Can Co-Buying Help Solve The Affordability Crisis?

The growing co-buying trend is allowing some aspiring homeowners to escape the rental market and access the wealth generation of real estate investments.

Jaser Alsharhan and Ellie Adelman sign closing documents with realtor Bri Erger at Elevation Title in November.

Sitting around a large conference table at an Elevated Title office in South Denver, Ellie Adelman and Jaser Alsharhan are ready to finalize their purchase of a house. It’s the first time either has bought property, and they’re visibly excited, each poised with a pen to begin signing documents.

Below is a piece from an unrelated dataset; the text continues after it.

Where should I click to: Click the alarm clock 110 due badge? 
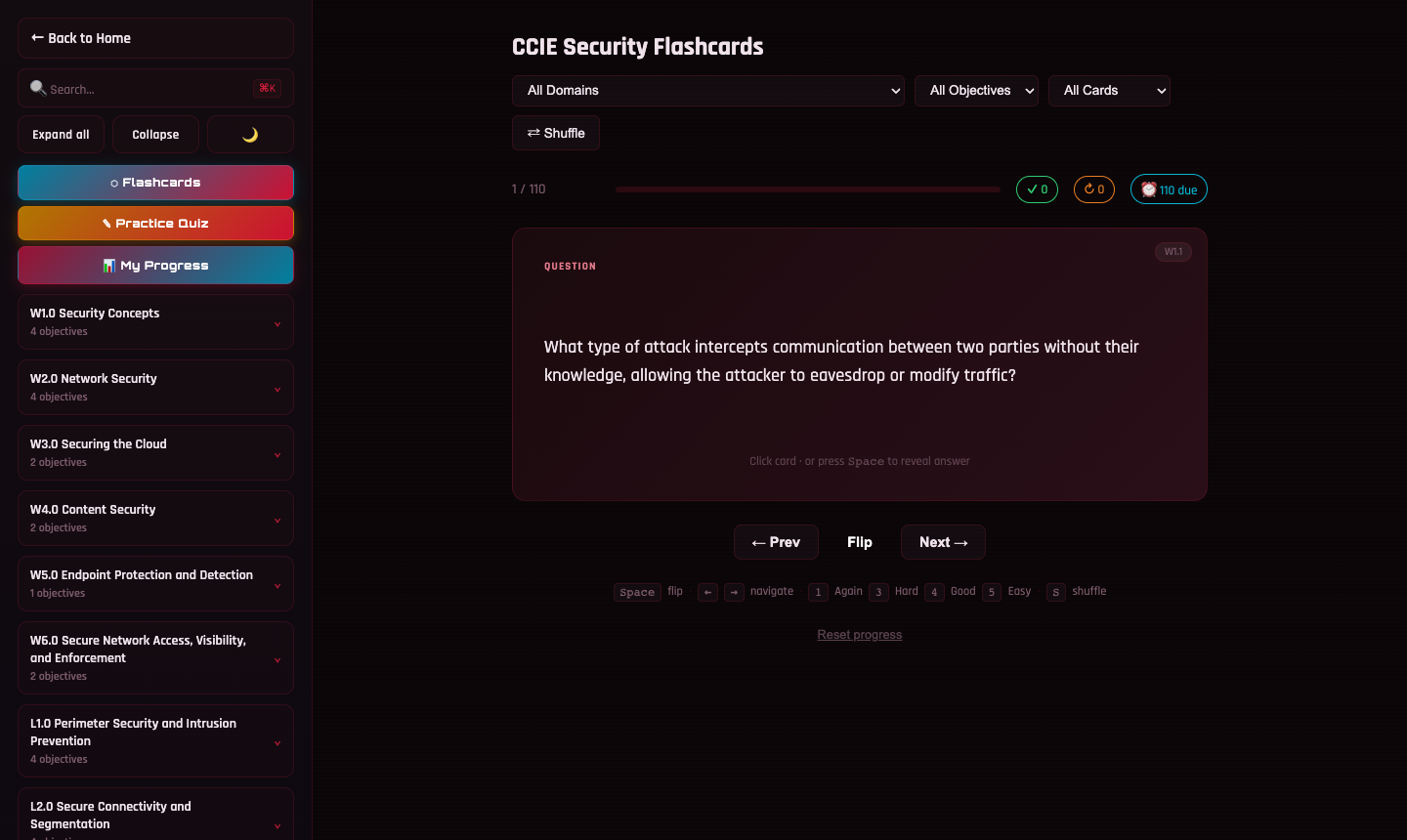(x=1169, y=189)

The two have been roommates since 2018, first in a big house with six other people, and then renting a three-bedroom apartment together for the last two years. Both work in nonprofits, and they were paying $2,500 (plus $75 each for parking) a month to rent. At 2,800 square feet, with five-and-a-half bedrooms and four full bathrooms, the house they’re purchasing together has a mortgage just slightly higher than their previous rent. As long as they can rent out at least one of the rooms, if not two, their living costs will be less than renting.

Adelman and Alsharhan are part of a growing co-buying trend, where two or more unrelated, unmarried people are increasingly purchasing property together. Nationally, co-buying increased by an estimated 771% between 2014 and 2021, gauged roughly by co-owners with different last names, according to the Wall Street Journal. Companies such as Pairadime, Live Work Denver, CoBuy in Seattle, and GoCo in Toronto have emerged over the past few years to facilitate co-buying.

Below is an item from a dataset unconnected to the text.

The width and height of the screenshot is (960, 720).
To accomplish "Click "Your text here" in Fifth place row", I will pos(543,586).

Working with realtor Bri Erger, one of the three agents at Live Work Denver, along with founder Laura Cowperthwaite and Sarah Wells, Adelman and Alsharhan were able to purchase a single family home at market rate in an area known for unaffordability. Denver is the ninth most expensive metro area in the nation, according to an analysis by mortgage and home equity research firm HSH. To afford a traditional mortgage, a person needs to make at least $148,000 a year, if they have 20% down. If they only have 10%, the necessary salary jumps to about $173,000.

“The single-family home dominated landscape of today’s cities represents an outdated and implicitly racist housing model that caters pretty exclusively to a nuclear heteronormative family,” says Jonathan Cappelli, executive director of Neighborhood Development Coalition (NDC), a group of affordable housing nonprofits across the Denver-Metro region. That model doesn’t correspond to the many ways people choose to live with one another, he says.

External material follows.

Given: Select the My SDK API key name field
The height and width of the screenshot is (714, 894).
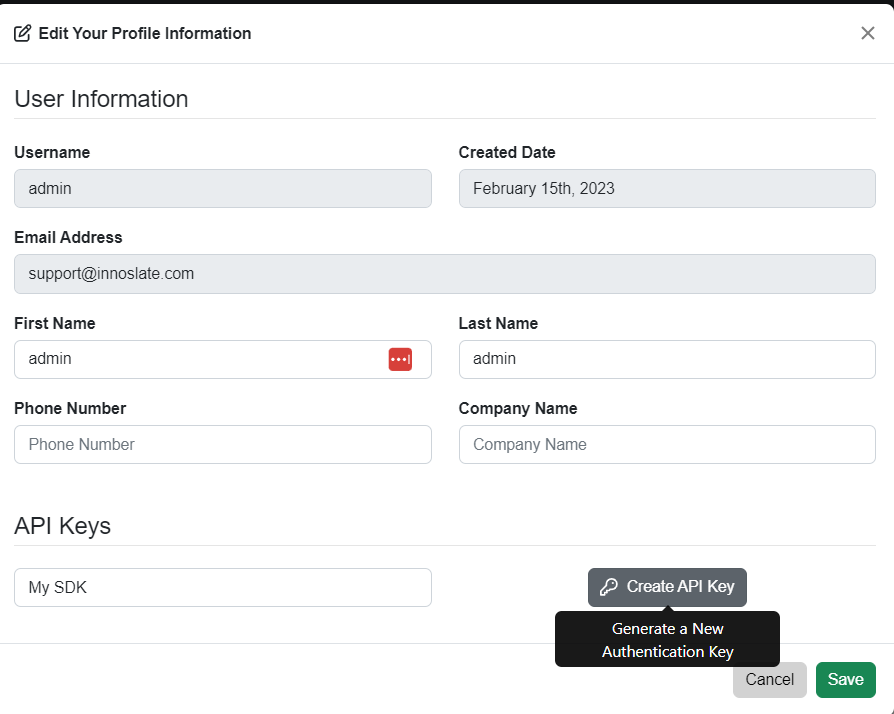Looking at the screenshot, I should [222, 587].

“As a strategy, co-buying represents the decommodification of housing — radically increasing access to housing and encouraging communal forms of living. It lifts up an alternate vision of the role of homeownership rooted in collectivism and collective wealth-building.”

The co-buying model promoted by Live Work Denver and others isn’t house hacking — a way to generate passive income by renting out part of a property to cover the mortgage and make a profit. Co-buying, instead, provides an opportunity for some to escape the rental market and access the wealth generation of real estate investments. While most people who co-buy are drawn to it initially by the affordability aspect of it, Erger says, they soon realize the benefits of communal and community living.

“Traditionally speaking, people think I need my own space and my own property and my own thing. But if you’re trying to counter the capitalistic norms regarding ownership, I think this is a really good option,” Alsharhan says. “Personally, I know I live better with people around. I feel like I’m a part of something bigger than myself and also it feels good to feel supported.”

Independently, both Alsharhan and Adelman say they may have been able to buy their own condos in Denver if they had wanted. “But because we’d been around so many great examples of co-buyer power, we realized if we pooled our resources that we could afford something bigger,” Adelman says.